Rewrite everything in the records from the line containing "Where should I click to: Click the red" down to the line containing "Click Milan's latest", requests included, with each coordinate in the answers multiplied by 2.35 and rounded to a whole number, halves rounded up. Reproduce only those lines.

## Start EXERCISE INPUTS

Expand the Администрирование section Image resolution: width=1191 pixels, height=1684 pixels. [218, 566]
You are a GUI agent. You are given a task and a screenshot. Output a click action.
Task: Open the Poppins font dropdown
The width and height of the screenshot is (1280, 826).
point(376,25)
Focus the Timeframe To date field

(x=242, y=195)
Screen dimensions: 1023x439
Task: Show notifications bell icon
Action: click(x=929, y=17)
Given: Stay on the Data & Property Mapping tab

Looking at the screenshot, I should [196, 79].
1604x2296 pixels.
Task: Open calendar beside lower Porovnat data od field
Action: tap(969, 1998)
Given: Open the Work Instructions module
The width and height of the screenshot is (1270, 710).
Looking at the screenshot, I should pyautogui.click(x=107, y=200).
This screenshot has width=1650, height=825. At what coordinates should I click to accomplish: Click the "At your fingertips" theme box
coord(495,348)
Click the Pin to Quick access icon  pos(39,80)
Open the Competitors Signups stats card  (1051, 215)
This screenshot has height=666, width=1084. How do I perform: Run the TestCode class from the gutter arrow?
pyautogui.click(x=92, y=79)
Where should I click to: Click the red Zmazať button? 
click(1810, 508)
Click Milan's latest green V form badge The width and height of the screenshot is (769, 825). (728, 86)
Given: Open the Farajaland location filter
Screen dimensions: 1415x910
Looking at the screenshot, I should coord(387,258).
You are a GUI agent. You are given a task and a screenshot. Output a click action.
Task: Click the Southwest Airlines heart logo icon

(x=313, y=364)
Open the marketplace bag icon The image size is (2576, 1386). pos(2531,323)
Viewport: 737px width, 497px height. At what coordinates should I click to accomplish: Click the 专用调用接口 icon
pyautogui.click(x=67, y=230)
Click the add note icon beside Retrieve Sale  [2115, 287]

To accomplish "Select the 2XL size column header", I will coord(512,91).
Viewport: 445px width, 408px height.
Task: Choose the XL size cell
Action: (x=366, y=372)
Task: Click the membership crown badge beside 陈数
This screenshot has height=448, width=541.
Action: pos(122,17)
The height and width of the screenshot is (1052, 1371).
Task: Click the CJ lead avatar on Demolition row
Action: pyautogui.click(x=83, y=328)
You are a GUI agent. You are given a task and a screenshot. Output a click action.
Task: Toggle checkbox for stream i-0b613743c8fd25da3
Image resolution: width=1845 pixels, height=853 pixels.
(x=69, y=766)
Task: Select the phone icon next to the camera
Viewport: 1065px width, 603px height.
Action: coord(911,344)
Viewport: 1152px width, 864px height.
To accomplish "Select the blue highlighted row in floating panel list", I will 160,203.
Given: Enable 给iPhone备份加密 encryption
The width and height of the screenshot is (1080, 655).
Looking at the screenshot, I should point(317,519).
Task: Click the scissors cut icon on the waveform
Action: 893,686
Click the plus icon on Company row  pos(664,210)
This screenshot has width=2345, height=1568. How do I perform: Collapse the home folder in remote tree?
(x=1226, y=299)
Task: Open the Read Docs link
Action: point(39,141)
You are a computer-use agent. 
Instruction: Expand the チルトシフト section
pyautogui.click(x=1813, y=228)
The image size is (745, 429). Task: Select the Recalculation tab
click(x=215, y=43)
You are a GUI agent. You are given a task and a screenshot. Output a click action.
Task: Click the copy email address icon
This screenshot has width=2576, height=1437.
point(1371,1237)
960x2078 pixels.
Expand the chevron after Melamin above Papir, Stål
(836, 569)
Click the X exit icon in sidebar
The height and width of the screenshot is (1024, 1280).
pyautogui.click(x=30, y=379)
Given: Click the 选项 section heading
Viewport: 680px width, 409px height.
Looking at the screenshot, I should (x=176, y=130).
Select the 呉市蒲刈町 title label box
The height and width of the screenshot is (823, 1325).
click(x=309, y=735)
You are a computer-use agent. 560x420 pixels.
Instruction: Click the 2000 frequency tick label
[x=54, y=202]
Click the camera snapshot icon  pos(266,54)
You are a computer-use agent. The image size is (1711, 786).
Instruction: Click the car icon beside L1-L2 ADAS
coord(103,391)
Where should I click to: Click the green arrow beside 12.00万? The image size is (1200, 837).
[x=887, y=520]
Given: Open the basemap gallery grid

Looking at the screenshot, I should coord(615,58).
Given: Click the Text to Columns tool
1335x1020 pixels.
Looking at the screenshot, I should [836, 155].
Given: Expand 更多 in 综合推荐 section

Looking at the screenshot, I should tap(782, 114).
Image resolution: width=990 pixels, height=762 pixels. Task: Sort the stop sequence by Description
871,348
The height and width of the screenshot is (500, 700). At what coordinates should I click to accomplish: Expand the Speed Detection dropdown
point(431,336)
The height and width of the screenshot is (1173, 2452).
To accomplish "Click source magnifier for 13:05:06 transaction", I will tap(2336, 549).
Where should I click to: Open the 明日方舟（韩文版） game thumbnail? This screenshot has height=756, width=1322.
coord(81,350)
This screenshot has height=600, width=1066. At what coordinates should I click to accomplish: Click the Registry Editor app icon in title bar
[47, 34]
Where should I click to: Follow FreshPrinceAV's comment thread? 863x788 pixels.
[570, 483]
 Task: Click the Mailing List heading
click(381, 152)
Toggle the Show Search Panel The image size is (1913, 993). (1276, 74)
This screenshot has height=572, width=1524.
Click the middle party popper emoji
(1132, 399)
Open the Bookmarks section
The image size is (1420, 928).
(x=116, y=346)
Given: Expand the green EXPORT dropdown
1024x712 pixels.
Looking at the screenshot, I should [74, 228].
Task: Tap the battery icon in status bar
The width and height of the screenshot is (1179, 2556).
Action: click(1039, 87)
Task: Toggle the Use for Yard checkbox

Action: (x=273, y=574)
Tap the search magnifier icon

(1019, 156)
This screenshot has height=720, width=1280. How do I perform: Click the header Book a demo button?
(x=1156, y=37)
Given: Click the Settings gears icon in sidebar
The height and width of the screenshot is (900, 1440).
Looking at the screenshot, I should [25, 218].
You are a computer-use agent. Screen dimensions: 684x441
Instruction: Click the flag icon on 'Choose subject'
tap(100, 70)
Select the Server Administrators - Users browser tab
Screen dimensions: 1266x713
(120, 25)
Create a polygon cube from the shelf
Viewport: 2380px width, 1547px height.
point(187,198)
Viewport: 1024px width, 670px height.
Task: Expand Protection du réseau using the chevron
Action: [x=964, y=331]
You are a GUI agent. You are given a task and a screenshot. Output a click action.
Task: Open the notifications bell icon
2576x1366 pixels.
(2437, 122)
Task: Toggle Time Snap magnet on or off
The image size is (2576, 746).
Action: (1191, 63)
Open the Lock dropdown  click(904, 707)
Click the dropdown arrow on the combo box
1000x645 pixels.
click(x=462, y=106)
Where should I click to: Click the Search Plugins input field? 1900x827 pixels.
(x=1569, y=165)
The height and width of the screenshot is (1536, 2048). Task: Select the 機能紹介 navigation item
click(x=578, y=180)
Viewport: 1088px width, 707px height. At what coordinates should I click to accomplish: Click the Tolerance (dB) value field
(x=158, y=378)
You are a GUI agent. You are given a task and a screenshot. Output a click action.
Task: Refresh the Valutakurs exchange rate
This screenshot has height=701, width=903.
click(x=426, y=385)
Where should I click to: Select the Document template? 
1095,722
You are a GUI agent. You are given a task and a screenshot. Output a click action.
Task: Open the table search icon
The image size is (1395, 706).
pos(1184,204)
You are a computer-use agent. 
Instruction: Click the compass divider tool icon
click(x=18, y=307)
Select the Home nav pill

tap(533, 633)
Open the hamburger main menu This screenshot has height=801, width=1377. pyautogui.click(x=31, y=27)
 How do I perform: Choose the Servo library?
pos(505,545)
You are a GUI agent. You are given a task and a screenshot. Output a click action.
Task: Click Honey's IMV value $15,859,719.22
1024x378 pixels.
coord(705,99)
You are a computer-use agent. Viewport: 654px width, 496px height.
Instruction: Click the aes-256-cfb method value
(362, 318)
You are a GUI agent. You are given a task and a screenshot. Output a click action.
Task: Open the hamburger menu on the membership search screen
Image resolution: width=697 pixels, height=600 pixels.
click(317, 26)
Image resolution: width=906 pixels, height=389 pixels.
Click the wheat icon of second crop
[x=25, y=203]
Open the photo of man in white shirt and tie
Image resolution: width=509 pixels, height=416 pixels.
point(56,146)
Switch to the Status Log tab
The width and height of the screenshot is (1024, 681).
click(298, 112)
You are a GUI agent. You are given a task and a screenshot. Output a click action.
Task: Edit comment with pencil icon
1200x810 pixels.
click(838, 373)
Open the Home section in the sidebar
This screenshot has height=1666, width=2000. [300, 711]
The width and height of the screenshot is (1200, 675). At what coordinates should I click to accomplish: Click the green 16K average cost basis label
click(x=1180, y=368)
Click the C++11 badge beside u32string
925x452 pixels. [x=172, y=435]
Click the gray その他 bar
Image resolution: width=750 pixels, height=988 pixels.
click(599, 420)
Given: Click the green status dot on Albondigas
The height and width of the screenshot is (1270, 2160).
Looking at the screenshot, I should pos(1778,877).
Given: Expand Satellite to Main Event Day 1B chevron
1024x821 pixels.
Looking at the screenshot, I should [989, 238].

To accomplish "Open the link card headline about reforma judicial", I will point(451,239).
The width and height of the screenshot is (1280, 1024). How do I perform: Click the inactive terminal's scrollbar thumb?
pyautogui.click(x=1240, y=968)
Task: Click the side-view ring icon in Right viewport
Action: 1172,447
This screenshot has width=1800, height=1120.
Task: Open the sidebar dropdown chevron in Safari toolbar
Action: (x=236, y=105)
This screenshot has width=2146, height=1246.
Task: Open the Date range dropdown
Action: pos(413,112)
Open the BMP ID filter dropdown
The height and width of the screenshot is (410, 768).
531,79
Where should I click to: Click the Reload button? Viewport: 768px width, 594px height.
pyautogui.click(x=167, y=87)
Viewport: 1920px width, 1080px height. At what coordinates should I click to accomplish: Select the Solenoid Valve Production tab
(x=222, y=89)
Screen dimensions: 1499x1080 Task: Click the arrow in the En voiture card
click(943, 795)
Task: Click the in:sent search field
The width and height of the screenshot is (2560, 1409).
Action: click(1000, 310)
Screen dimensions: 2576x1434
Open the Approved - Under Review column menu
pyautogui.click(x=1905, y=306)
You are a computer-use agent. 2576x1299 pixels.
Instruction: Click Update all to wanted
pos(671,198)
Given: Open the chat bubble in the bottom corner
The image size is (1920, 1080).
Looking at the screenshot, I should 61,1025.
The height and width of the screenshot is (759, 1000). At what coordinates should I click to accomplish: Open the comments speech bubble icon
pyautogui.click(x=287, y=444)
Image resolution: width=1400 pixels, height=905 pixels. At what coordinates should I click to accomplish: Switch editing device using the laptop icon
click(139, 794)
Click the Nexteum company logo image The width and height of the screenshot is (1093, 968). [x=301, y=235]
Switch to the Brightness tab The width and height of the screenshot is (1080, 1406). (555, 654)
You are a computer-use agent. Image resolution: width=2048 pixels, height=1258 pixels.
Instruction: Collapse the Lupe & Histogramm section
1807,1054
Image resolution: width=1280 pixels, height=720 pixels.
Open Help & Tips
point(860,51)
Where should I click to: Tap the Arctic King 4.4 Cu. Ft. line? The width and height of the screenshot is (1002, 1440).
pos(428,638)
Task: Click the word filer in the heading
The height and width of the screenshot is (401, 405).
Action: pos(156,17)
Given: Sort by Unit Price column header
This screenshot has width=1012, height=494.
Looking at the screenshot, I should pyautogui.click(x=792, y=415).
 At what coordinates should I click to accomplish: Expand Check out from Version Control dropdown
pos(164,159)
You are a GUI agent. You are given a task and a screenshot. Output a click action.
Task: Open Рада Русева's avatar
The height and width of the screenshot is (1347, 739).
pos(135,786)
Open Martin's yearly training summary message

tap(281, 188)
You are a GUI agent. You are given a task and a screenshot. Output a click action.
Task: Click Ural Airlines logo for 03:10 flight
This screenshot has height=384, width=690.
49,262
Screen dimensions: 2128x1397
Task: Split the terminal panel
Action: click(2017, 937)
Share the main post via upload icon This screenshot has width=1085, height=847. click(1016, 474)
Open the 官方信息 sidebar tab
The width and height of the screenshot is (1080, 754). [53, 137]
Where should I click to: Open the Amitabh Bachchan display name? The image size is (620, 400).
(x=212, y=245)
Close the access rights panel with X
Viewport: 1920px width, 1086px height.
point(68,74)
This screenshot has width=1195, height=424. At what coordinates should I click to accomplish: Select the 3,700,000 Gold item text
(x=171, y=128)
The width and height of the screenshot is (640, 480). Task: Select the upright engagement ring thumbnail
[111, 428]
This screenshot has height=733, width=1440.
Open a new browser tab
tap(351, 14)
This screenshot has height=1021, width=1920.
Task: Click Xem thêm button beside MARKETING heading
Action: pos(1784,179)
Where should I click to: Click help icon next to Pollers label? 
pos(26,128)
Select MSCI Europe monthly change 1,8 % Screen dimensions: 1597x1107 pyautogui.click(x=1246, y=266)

## End EXERCISE INPUTS

▶ _OUTPUT FOR THIS EXERCISE_
Where should I click to: Click the red Zmazať button? 
click(4254, 1194)
Click Milan's latest green V form badge The width and height of the screenshot is (769, 825). (1711, 202)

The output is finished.